Les incohérences des précautions

Deux anecdotes. Elles sont assez révélatrices de l'incohérence des réactions devant les protections nécessaires pour éviter la contamination. La première pourrait être confirmée par de nombreux témoignages. Un couple de touristes qui séjournait depuis deux mois en Inde parvient, après de nombreuses péripéties et avoir évité les surenchères des prix des billets pratiquées par de nombreuses compagnies finit par trouver un avion Delhi-Nice. Aucun contrôle à l'arrivée, cohue habituelle pour récupérer les bagages. Dans le train qui les ramène vers Paris : la plupart des wagons sont vides ; celui pour lequel ils ont réservé des billets est rempli. Il faudra une intervention auprès du contrôleur pour que les voyageurs soient éparpillés dans les wagons inoccupés.

La deuxième est quasi surréaliste ; imaginez une vallée pyrénéenne, assez peu peuplée en cette période de l'année, une habitante fait sa promenade quotidienne dans les bois autour de chez elle ; elle ne croise évidemment personne.

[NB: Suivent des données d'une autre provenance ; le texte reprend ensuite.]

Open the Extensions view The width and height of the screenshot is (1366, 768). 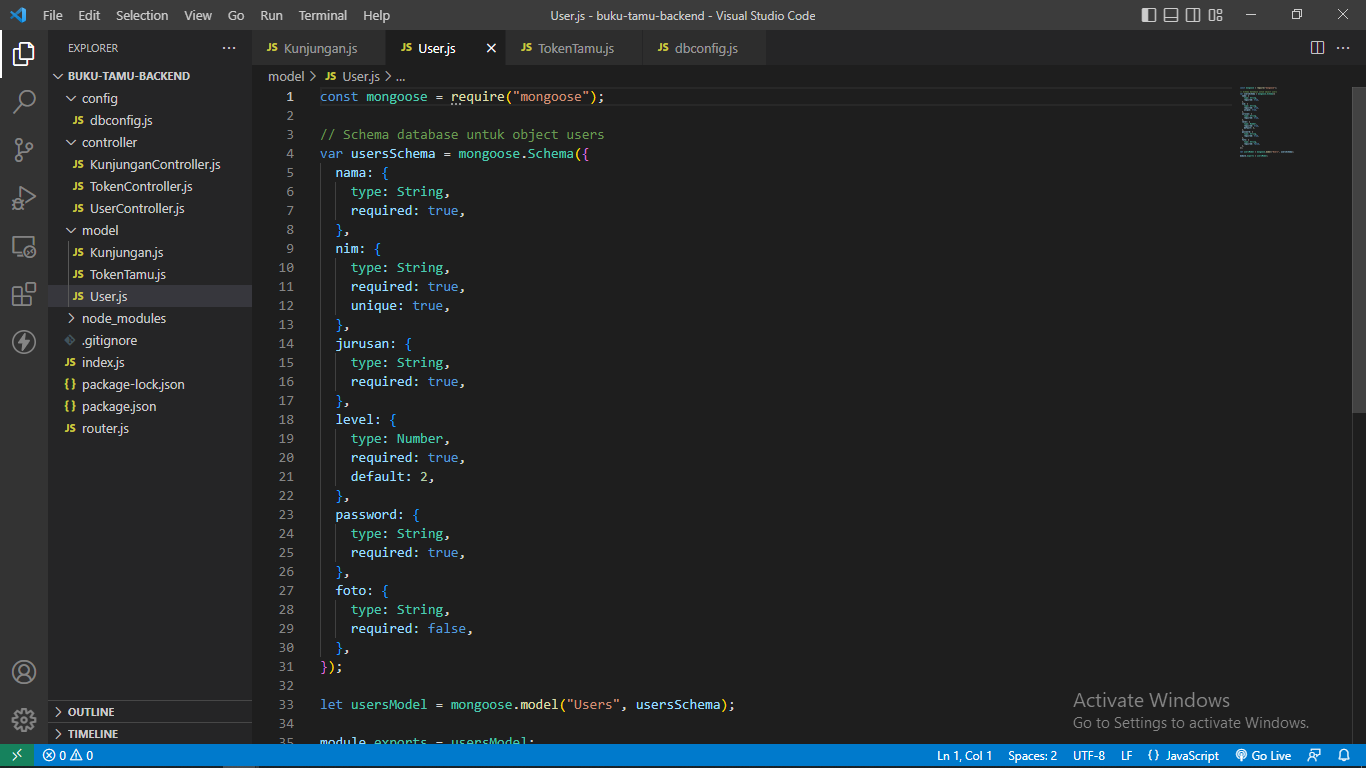(24, 295)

Sur un chemin découvert, elle lève les yeux alertée par le bruit d'un hélico qu'elle voit soudain descendre vers elle - la peur de sa vie. Dans le même coin, ce sont deux militaires armes au poing qui sortent de leur voiture pour tancer une autre habitante qui s'est un peu éloignée de chez elle. Confinée c'est confinée, restez chez vous ; la prochaine fois, vous ne couperez pas à une amende.

Deux poids, deux mesures ? Pendant ce temps, ça joggue dur dans ma rue qui n'avait jamais vu autant de sportifs, de sportives venues suer sur le bitume inconfortable.